>>>

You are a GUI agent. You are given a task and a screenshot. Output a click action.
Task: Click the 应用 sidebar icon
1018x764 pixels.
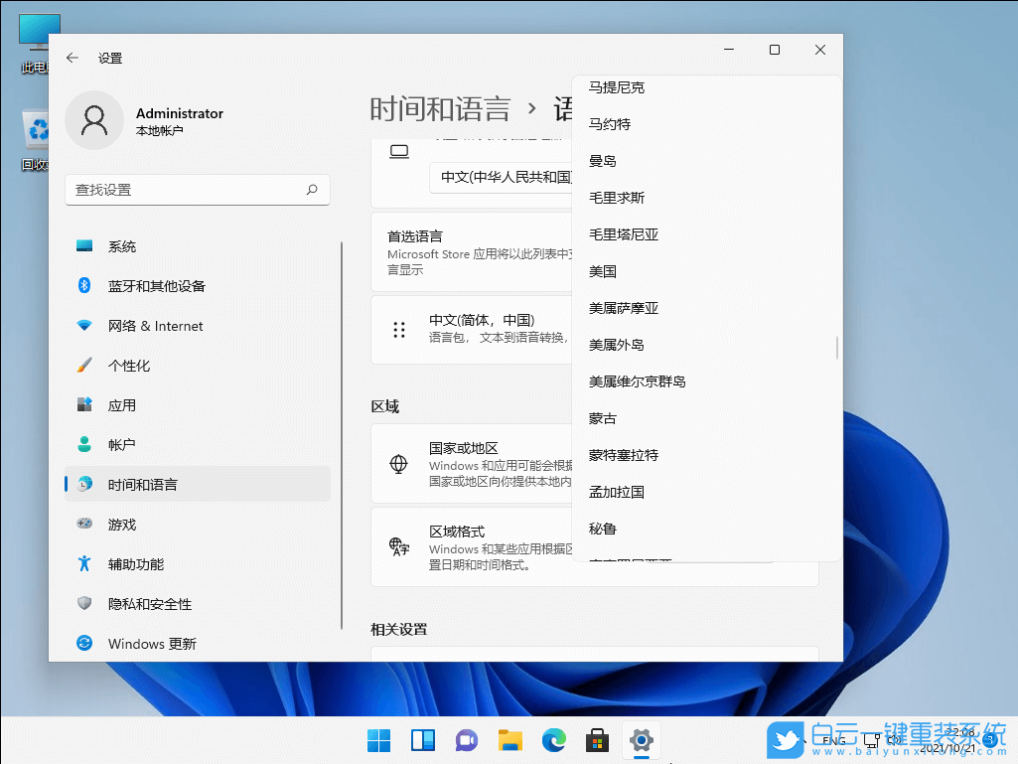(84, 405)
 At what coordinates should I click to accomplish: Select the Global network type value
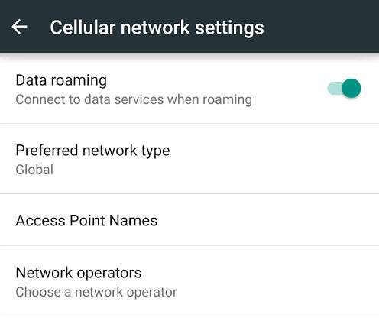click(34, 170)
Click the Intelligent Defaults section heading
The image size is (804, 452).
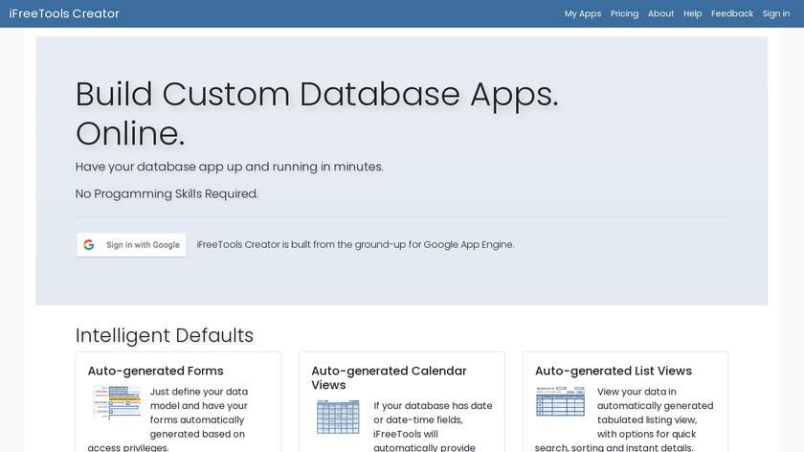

<<<

▶ [TASK PROMPT]: Return every line of the records above verbatim, leaving out the pictures.

▶ [OUTPUT BELOW]:
You are a GUI agent. You are given a task and a screenshot. Output a click action.
Task: Click the 应用 sidebar icon
1018x764 pixels.
(84, 405)
 At what coordinates should I click to accomplish: Select the Global network type value
click(34, 170)
Click the Intelligent Defaults section heading
The image size is (804, 452).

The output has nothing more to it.